START PAGE TEXT

CHESS: Optimizing LLM Inference via Channel-Wise Thresholding and Selective Sparsification
Junhui He, Shangyu Wu, Weidong Wen, Chun Jason Xue, Qingan Li
TL;DR
CHESS tackles the challenge of edge-ready LLM inference by introducing a sparsity-aware activation pruning framework. It combines per-channel thresholding in FFNs with selective sparsification in attention modules and implements specialized sparse kernels to accelerate computation, explicitly modeling the sparsity-performance relationship. The approach yields lower accuracy degradation than prior methods while achieving up to 1.27x end-to-end speedups, demonstrated across multiple LLMs and downstream tasks. CHESS enables practical, training-free acceleration of LLMs on resource-constrained devices with broad applicability to edge deployment.

END PAGE TEXT
START DATA RECORDS

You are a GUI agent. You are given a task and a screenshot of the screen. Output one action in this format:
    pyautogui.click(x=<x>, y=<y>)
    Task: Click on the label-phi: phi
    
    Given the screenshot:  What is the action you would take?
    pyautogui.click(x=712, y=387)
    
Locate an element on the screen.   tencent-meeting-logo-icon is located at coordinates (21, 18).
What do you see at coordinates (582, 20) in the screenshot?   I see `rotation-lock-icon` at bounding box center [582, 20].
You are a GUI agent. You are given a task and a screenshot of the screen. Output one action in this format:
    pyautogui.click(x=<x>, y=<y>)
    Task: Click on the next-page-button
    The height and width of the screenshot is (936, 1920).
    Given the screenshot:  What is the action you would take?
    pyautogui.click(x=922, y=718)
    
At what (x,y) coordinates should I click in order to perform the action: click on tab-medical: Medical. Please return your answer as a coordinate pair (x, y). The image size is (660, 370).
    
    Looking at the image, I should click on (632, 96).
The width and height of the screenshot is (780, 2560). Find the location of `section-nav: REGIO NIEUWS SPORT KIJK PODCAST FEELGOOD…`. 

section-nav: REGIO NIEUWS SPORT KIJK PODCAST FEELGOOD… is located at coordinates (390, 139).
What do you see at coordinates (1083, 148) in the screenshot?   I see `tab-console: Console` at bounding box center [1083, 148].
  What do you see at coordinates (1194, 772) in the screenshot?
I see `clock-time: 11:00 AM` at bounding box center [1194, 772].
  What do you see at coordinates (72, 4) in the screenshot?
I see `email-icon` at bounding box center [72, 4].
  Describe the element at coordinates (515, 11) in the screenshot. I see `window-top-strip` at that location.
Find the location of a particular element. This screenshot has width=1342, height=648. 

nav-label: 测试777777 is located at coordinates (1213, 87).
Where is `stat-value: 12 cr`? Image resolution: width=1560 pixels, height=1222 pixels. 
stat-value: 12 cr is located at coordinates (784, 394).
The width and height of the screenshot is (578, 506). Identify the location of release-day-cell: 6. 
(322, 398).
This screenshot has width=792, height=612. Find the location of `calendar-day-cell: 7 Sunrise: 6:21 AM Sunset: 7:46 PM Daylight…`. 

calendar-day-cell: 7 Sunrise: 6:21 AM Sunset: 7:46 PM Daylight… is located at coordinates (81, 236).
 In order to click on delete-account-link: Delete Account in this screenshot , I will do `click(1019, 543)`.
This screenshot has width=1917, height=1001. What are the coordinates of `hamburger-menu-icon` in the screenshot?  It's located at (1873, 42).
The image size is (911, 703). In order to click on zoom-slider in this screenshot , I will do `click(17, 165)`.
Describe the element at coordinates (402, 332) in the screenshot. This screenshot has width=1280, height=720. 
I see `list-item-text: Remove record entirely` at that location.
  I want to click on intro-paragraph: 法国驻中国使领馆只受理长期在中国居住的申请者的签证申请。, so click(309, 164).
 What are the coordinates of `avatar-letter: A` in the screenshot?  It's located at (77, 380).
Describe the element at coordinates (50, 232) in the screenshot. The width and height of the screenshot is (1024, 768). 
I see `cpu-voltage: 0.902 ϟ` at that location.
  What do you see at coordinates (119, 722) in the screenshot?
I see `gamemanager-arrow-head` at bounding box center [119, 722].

END DATA RECORDS

## [PROBLEMS TO WORK ON]
- 1) Answer these questions using the CHESS summary, each answer on its own line:
(a) In which modules does CHESS apply per-channel thresholding?
(b) In which modules does it apply selective sparsification?
(c) What is the largest end-to-end speedup reported?
- 2) Output the part of the CHESS summary between "CHESS: Optimizing LLM" and "to edge deployment.", inclusive.
- 3) Go on with the CHESS summary, picking up after its final sentence.

## [EXERCISE RESULTS]
- 1)
(a) FFNs
(b) Attention modules
(c) Up to 1.27x

- 2)
CHESS: Optimizing LLM Inference via Channel-Wise Thresholding and Selective Sparsification
Junhui He, Shangyu Wu, Weidong Wen, Chun Jason Xue, Qingan Li
TL;DR
CHESS tackles the challenge of edge-ready LLM inference by introducing a sparsity-aware activation pruning framework. It combines per-channel thresholding in FFNs with selective sparsification in attention modules and implements specialized sparse kernels to accelerate computation, explicitly modeling the sparsity-performance relationship. The approach yields lower accuracy degradation than prior methods while achieving up to 1.27x end-to-end speedups, demonstrated across multiple LLMs and downstream tasks. CHESS enables practical, training-free acceleration of LLMs on resource-constrained devices with broad applicability to edge deployment.

- 3)
Abstract
Deploying large language models (LLMs) on edge devices presents significant challenges due to the substantial computational overhead and memory requirements. Activation sparsification can mitigate these resource challenges by reducing the number of activated neurons during inference. Existing methods typically employ thresholding-based sparsification based on the statistics of activation tensors. However, they do not model the impact of activation sparsification on performance, resulting in suboptimal performance degradation. To address the limitations, this paper reformulates the activation sparsification problem to explicitly capture the relationship between activation sparsity and model performance. Then, this paper proposes CHESS, a general activation sparsification approach via CHannel-wise thrEsholding and Selective Sparsification. First, channel-wise thresholding assigns a unique threshold to each activation channel in the feed-forward network (FFN) layers. Then, selective sparsification involves applying thresholding-based activation sparsification to specific layers within the attention modules. Finally, we detail the implementation of sparse kernels to accelerate LLM inference. Experimental results demonstrate that the proposed CHESS achieves lower performance degradation over eight downstream tasks while activating fewer parameters than existing methods, thus speeding up the LLM inference by up to 1.27x.